TRAVAIL DEMANDÉ: Citez mot pour mot les lignes du listing qui vont de celle contenant « You are a computer-use » jusqu'à celle contenant « pyautogui.click(x=314, y=578) », ces deux lignes comprises.

DONNÉES FOURNIES:

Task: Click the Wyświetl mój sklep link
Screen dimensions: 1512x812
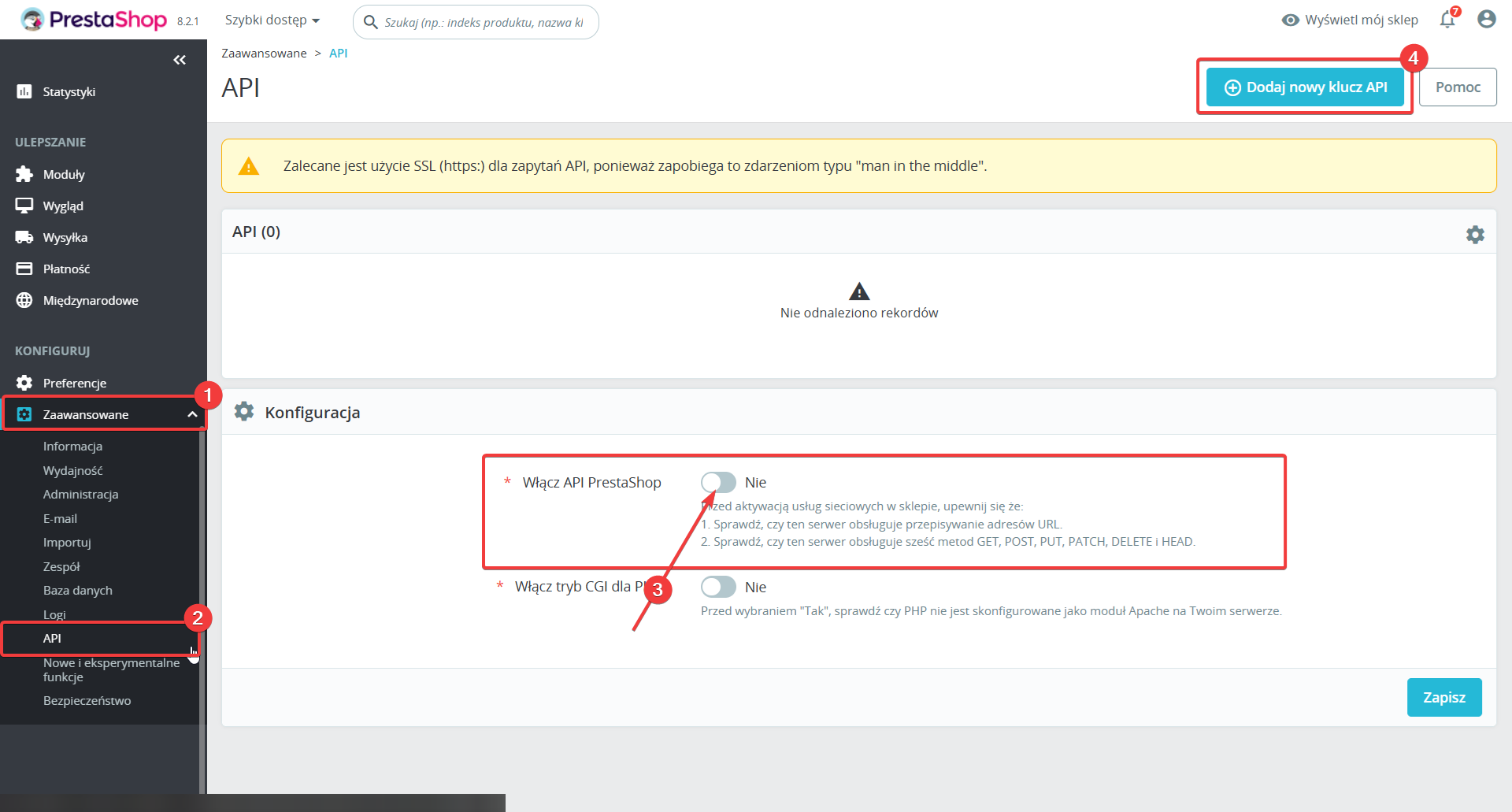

--

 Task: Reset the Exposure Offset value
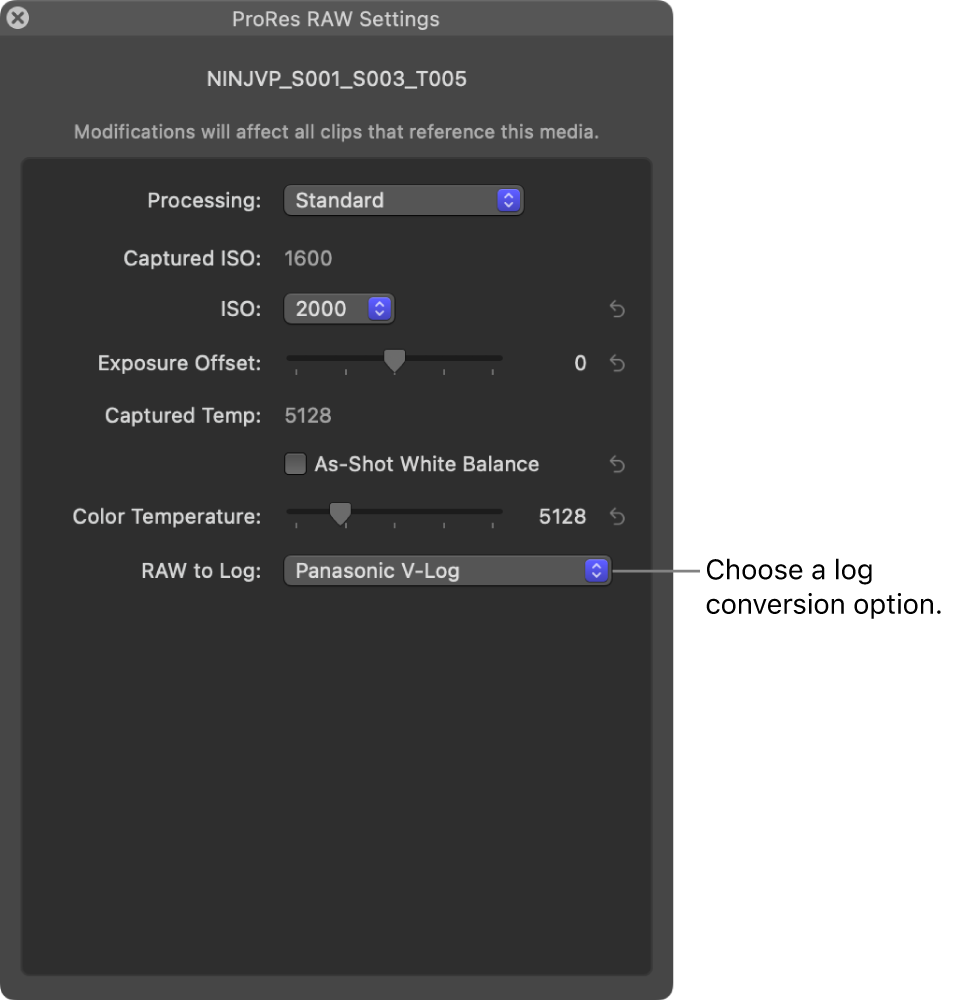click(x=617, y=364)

...

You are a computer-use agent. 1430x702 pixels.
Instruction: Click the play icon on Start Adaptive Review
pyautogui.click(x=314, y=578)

CORRIGÉ:
You are a computer-use agent. 1430x702 pixels.
Instruction: Click the play icon on Start Adaptive Review
pyautogui.click(x=314, y=578)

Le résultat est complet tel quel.